Faisons le point sur cette formule particulière de financement.

Fonctionnement du crédit relais

Un prêt ou crédit relais prend la forme d’un crédit permettant à son détenteur d’obtenir de la part de son créancier (banque, établissement de crédit) une avance partielle sur le montant de la vente de son logement actuel. Concrètement, le remboursement du capital est suspendu jusqu’à ce que la vente du bien initial ait lieu. De la sorte, l’emprunteur ne rembourse durant la période de son crédit relais que les intérêts. Dans certains cas, les intérêts ne sont à rembourser qu’au terme du prêt. En moyenne, le taux d’un crédit relais varie entre 3 et 5 %. Un crédit relais est conclu pour une courte période, allant généralement d’un à deux ans.

En somme, un crédit relais sert d’apport pour l’acquisition d’un nouveau bien immobilier, en attendant la vente de l’ancien. Il évite à l’emprunteur d’avoir à rembourser deux crédits en même temps.

Concernant l’assurance emprunteur, celle-ci est facultative, mais la plupart des banques l’exigent, surtout lorsque l’acquisition concerne un bien immobilier. L’emprunteur peut cependant décliner la proposition d’assurance du prêteur et prendre l’assurance de son choix.
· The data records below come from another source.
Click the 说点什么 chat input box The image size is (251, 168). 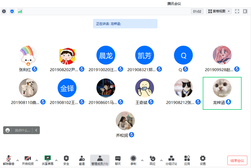(22, 130)
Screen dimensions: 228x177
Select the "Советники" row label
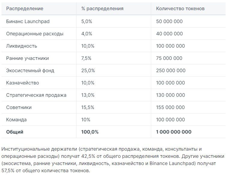(19, 108)
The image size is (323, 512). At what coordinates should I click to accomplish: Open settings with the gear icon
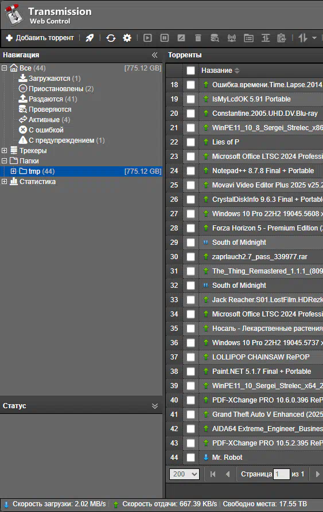click(127, 38)
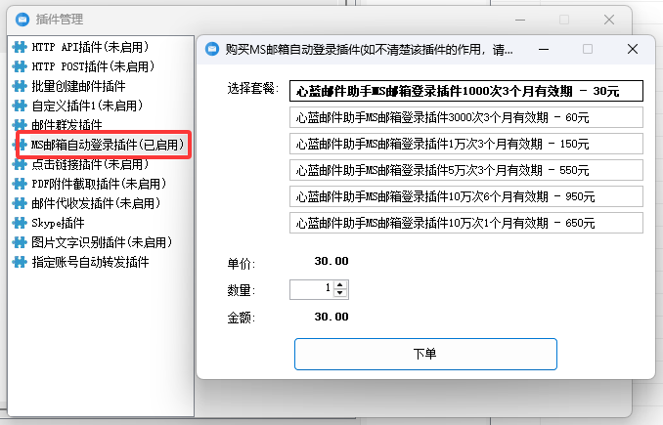The width and height of the screenshot is (663, 425).
Task: Decrease 数量 with the down arrow
Action: (340, 294)
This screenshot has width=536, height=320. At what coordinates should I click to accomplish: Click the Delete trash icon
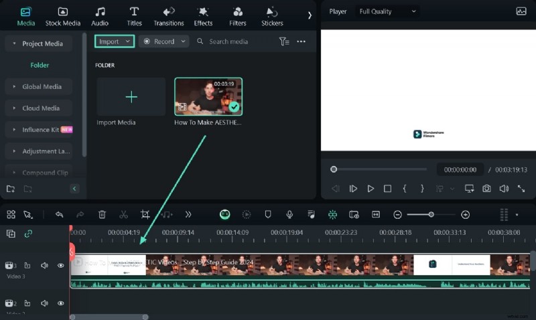click(102, 214)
Les avantages du crédit relais

Le crédit relais permet de se positionner sur le bien immobilier convoité, sans avoir à vendre préalablement le bien actuel. Cette solution évite d’avoir à brader son bien initial pour le vendre à tout prix en un temps record. Le prêt relais permet également d’éviter de prendre une location pendant la période transitoire entre la vente du logement initial et l’achat du nouveau bien immobilier.

Les risques du crédit relais

Le crédit relais a aussi certains inconvénients :

  • Il présente un coût financier. Plus l’emprunteur mettra longtemps à vendre son logement initial, plus le coût de son crédit immobilier sera élevé.
  • Si l’emprunteur ne parvient pas à vendre son bien initial dans les délais prévus, il sera contraint de diminuer son prix, parfois dans des proportions importantes afin de le vendre avant l’expiration de la date d’échéance du prêt.
  • Si le bien initial n’est pas vendu, ou si la vente s’effectue à un prix trop bas, le prêt relais n’aura pas été totalement remboursé. Le remboursement final s’effectuera alors au moyen d’une conversion en crédit immobilier classique. L’opération pourrait s’avérer plus onéreuse que prévu.
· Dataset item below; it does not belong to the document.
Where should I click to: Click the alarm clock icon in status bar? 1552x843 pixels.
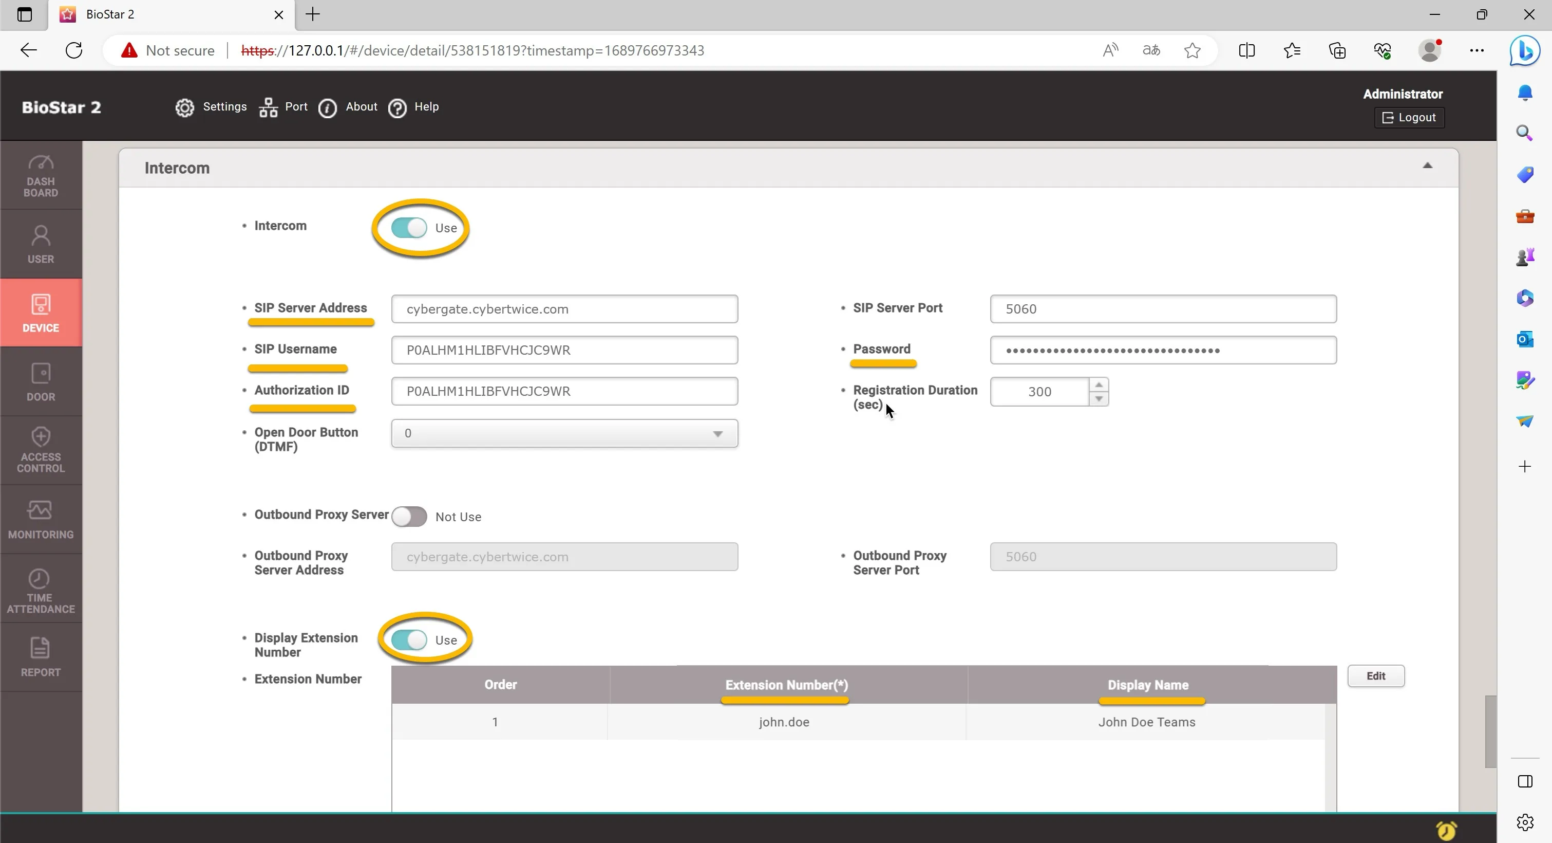tap(1447, 830)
Prêt relais : le montant du capital

De manière générale, dans le cadre d’un prêt relais, le montant du capital représente entre 50 et 80 % du prix de la maison mise en vente. C’est une sécurité pour l’emprunteur, si jamais la vente de son bien immobilier n’a pas lieu dans le délai imparti. Le montant du crédit relais dépend essentiellement :

  • De la politique commerciale de la banque ;
  • Du déroulement de la vente de la maison (si l’emprunteur a déjà signé un compromis de vente, il pourra prétendre à un montant plus important).
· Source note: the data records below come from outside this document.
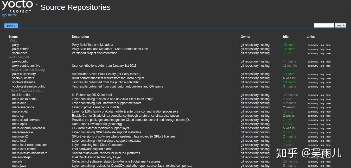The image size is (351, 168).
Task: Open the index tab
Action: pos(11,26)
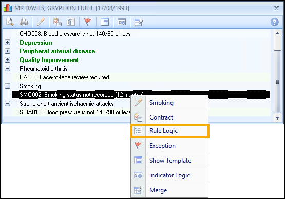Click the print preview magnifier toolbar icon
This screenshot has width=285, height=199.
(x=10, y=22)
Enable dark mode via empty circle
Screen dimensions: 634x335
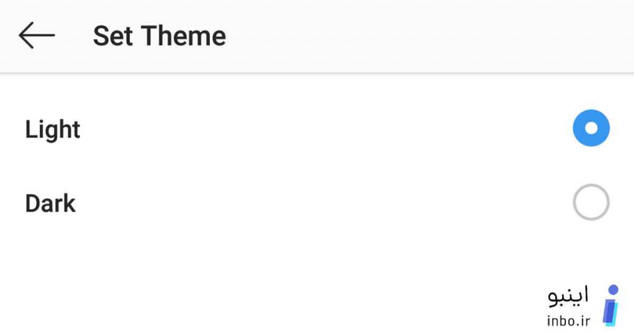click(x=591, y=202)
L’estimation du prix de la maison est normalement effectuée par un expert immobilier, mandaté par la banque. Cette estimation est importante pour éviter les surestimations, qui ne feraient que retarder la vente, et par conséquent, prolonger la durée du crédit relais.

Prêt achat-revente : une alternative avec le crédit relais

Le principe du prêt achat-revente est le suivant : l’emprunteur fait racheter son prêt immobilier en cours par une autre banque, en y incluant le capital restant dû, mais aussi le montant qui servira à financer le nouveau logement. Comparé au prêt relais, le prêt achat-revente engendre un taux d’endettement moins élevé.


Le prêt relais facilite l’achat d’un nouveau bien immobilier, mais est à envisager avec prudence : surtout compte tenu de la tendance actuelle du marché immobilier, qui montre un fléchissement des transactions (et des prix !).